Text ::
──────

# Event bei Änderung der Spaltenbreite in einem JTable



## jueki (10. Aug 2010)

???:LHallo,

für mein Projekt ist es notwendig, dass ich über ein Event, also einen irgendwie gearteten ActionListener oder ähnliches mitbekomme, wenn der Anweder mit der Maus die Spaltenbreite in einer JTable ändert. Meine Tabelle ist in einer JScrollPane eingebettet. Aber weder JTable noch JScrollPane noch mein DefaultTableModel bieten ein geeignetes Event.

Hat jemand eine Lösung?


----------



## Michael... (10. Aug 2010)

Das könnte mit einem TableColumnModelListener am ColumnModel der JTable funktionieren.
Darf man fragen wozu? Das hört sich nach einem Workaround an.


----------



## jueki (10. Aug 2010)

──────

Datenauszug ::
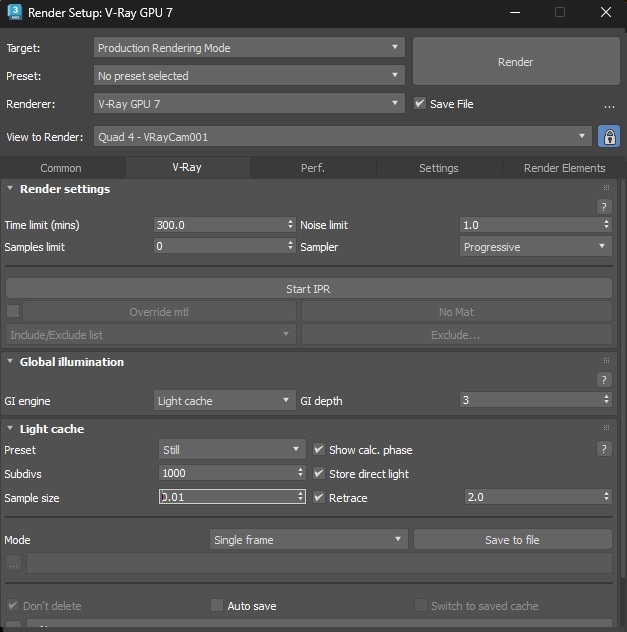Viewport: 627px width, 632px height.
Task: Click Light cache help question mark
Action: tap(603, 449)
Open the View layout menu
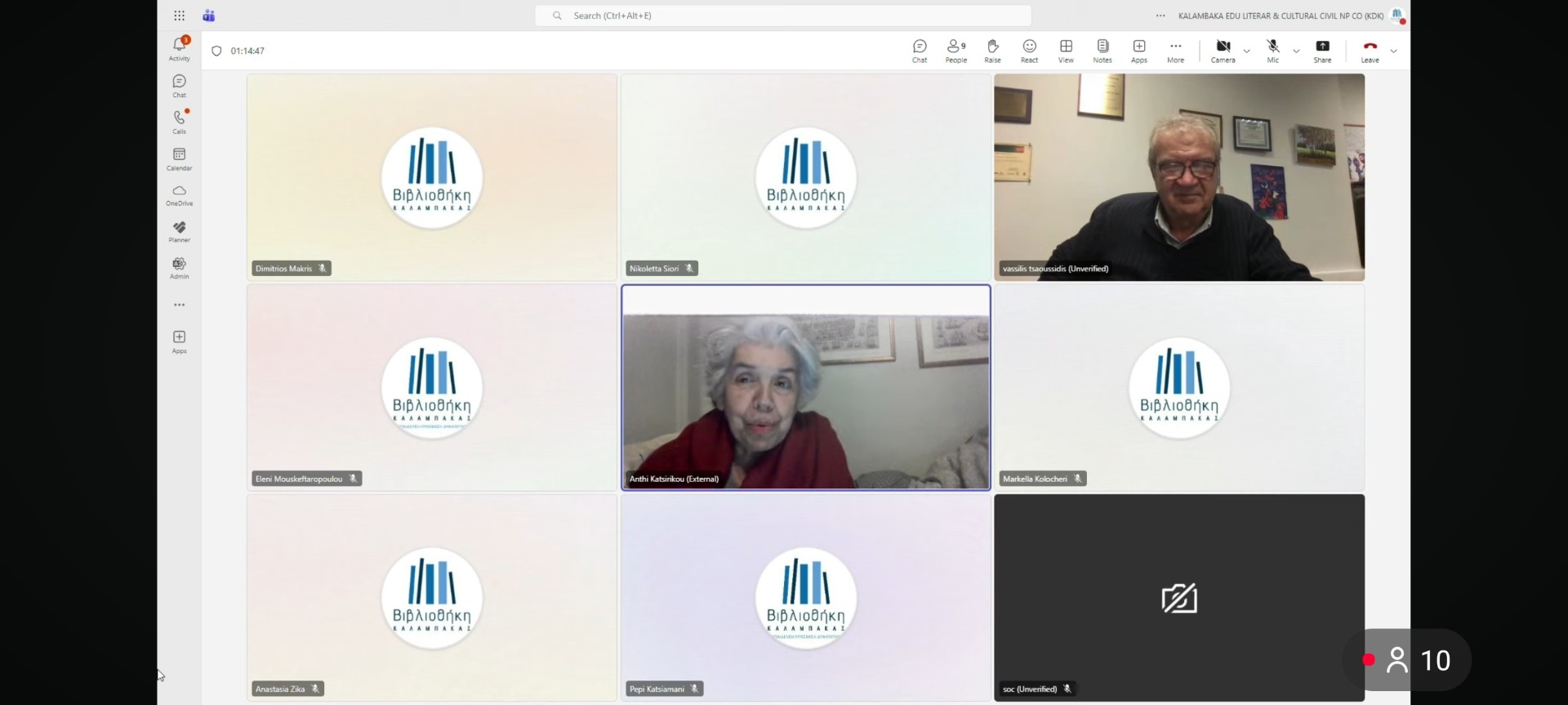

──────

Aufgabenstellung :: Gib aus dem Forumstext zur JTable-Spaltenbreite den Abschnitt von „für mein Projekt“ bis einschließlich „der JTable funktionieren.“ wortgetreu aus.

Antwort ::
für mein Projekt ist es notwendig, dass ich über ein Event, also einen irgendwie gearteten ActionListener oder ähnliches mitbekomme, wenn der Anweder mit der Maus die Spaltenbreite in einer JTable ändert. Meine Tabelle ist in einer JScrollPane eingebettet. Aber weder JTable noch JScrollPane noch mein DefaultTableModel bieten ein geeignetes Event.

Hat jemand eine Lösung?


----------



## Michael... (10. Aug 2010)

Das könnte mit einem TableColumnModelListener am ColumnModel der JTable funktionieren.